Go to the CRAN website and click on the link that is appropriate to your operating system.

  • If you use MS Windows, click on the “base” and then on the link to the executable (i.e. “.exe”) setup file (currently http://cran.at.rproject.org/bin/windows/ base/R-2.14.1-win.exe).
  • If you are running Mac OSX, choose the link to R-2.14.0.pkg (http://cran. at.r-project.org/bin/macosx/R-2.14.0.pkg)
  • If you use Linux, choose your distribution and then the installer file. 
Follow the instructions for installing R on your system in the standard or “default” directory. You will now have the base installation of R on your system.
  • If you are on a Windows or Macintosh computer, you will find the R application in the directory on your system where Programs (Windows) Applications (Macintosh) are stored. If you want to launch R, just double click the icon to start the R GUI
  • If you are on a Linux/Unix system, simply type “R” at the command line to enter the R program environment.

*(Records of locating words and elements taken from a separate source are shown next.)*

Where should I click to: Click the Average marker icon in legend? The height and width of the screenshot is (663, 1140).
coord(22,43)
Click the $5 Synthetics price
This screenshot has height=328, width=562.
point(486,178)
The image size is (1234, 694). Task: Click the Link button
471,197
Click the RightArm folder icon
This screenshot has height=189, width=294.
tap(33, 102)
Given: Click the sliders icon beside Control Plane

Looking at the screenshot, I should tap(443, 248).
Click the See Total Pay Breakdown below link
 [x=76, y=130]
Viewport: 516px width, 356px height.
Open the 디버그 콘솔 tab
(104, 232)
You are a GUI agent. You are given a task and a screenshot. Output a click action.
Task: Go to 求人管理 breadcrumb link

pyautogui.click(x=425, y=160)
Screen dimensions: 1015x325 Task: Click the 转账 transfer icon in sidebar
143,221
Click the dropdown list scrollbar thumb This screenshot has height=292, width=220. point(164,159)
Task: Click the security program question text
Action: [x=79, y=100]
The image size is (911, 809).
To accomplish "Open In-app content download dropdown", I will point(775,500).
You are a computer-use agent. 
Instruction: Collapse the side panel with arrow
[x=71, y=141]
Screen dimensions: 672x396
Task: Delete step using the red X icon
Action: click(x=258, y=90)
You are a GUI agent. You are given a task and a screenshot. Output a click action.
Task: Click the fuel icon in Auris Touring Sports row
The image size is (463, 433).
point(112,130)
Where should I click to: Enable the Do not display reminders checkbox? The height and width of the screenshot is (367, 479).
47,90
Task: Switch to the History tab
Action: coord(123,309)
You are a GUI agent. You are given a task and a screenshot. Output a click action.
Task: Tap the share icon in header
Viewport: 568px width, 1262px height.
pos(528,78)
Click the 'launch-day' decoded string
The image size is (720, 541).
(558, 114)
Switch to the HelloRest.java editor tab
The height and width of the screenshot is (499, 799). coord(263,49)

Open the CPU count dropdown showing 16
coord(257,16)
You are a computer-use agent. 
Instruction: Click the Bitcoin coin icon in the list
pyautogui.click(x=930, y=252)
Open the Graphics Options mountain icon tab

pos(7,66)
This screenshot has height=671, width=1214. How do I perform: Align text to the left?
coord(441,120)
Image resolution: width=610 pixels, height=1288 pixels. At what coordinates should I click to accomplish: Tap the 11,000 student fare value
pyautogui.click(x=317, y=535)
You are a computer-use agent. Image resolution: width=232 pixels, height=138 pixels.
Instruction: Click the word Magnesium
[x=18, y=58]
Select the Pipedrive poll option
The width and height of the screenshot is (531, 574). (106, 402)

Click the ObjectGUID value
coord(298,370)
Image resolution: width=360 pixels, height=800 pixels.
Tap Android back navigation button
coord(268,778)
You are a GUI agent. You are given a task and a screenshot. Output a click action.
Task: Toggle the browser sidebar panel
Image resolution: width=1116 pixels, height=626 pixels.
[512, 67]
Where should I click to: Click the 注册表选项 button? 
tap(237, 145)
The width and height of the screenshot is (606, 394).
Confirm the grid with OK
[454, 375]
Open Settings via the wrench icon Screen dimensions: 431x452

Download and Install RStudio
RStudio is an open source application that offers a very nice user environment for writing and running R programs. RStudio is an IDE, that’s “Integrated Development Environment” for R. RStudio runs happily on Windows, Mac, and Linux. After you have downloaded R (by following the instructions above) you must download the “Desktop” version (i.e. not the Server version) of RStudio from http://www.rstudio.com. Follow the installation instructions and then launch RStudio just like you would any other program/application.

Download the Class Materials:

Class Materials (22MB Zip File)

Workshop Schedule:

(IMPORTANT: It is critical that you arrive on time to every session and be ready to roll with RStudio installed and running. The workshop will begin on schedule, and if you miss the first few minutes you’ll be lost.)

  • SESSION ONE (9:00-10:15)
    • The R computing environment
    • R console vs. RStudio
    • Basic text manipulation in R
    • Word Frequency
  • BREAK (10:15-10:30)
  • SESSION TWO (10:30-12:00)
    • Dispersion Plots
    • Correlation
  • LUNCH BREAK (12:00-1:00)
  • SESSION THREE (1:00-2:30)
    • Loading a corpus
    • Preparing files for Topic Modeling
  • BREAK (2:30-2:45)
  • SESSION FOUR (2:45-4:30 or 5:00)
    • Running the Model
    • Exploring topic coherence with term clouds
    • Topic data analysis